Rzadki gatunek - Ford Cobra Limited
Kobra uchodzi za zabójcze, a zarazem fascynujące zwierzę. Australijski oddział Forda dołożył starań, by limitowany model Cobra sprawiał podobne wrażenie.
Rzut oka wystarczy, by wiedzieć, że auto potrafi więcej od przeciętnej. Pakiet agresywnego ospojlerowania dba o zwiększenie siły dociskającej nadwozie do nawierzchni, a wykończone siatką wloty powietrza usprawniają chłodzenie jednostki napędowej. Oczywiście nie zabrakło efektownie stylizowanych felg i obniżonego zawieszenia. Clou stanowią niebieskie pasy na karoserii, która będzie oferowana jedynie w białym kolorze. Uważni obserwatorzy wypatrzą również rozmieszczona na nadwoziu emblematy kobry.
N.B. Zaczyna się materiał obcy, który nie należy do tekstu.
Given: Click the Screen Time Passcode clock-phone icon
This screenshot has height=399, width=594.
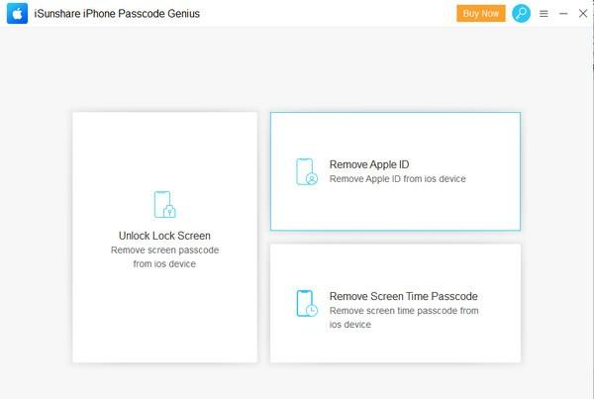Looking at the screenshot, I should (x=307, y=303).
O zabójcze osiągi zadbał 5,4-litrowy silnik Boss. 32 zawory oraz osiem cylindrów potrafią wytworzyć do 405 KM. W połączeniu z momentem obrotowym sięgającym 540 Nm zapewnia to solidne wtłaczanie w oparcie foteli na każdym z sześciu biegów. Klient może zdecydować się na skrzynię manualną ze wzmocnionym sprzęgłem, lub 6-biegowy „automat” produkcji ZF, który pozwala na zmianę przełożeń dźwigniami przy kierownicy.
Dociśnięciu gazu do podłogi towarzyszy grzmot dobywający się dwóch rur wydechowych ze stali nierdzewnej. W celu poprawy wydajności Australijczycy zastosowali także sportowye wałki rozrządu, zoptymalizowali kolektory oraz zwiększyli stopień sprężania w cylindrach.
Moc trafia oczywiście na tylne koła. 405 KM zmaga się z oponami Dunlop SP Sport Maxx w rozmiarze 245/35ZR, które osadzono na 19-calowych felgach. Na zakrętach można szybko docenić obecność blokady mechanizmu różnicowego, pozwalającej pokonywać wiraże efektownymi poślizgami kontrolowanymi. Koneserom ostrej jazdy przypadnie do gustu również układ hamulcowy z nawiercanymi tarczami. Zestaw przygotowany przez Brembo nie tylko świetnie wygląda, ale brutalnie wytraca prędkość Forda.
Australijska Cobra została wyceniona na około 180 000 złotych. Z pewnością wszystkie okazy szybko znajdą właścicieli, ponieważ produkcja zostanie ograniczona do 400 sedanów oraz 100 pick-upów, na które Australijczycy mówią Ute.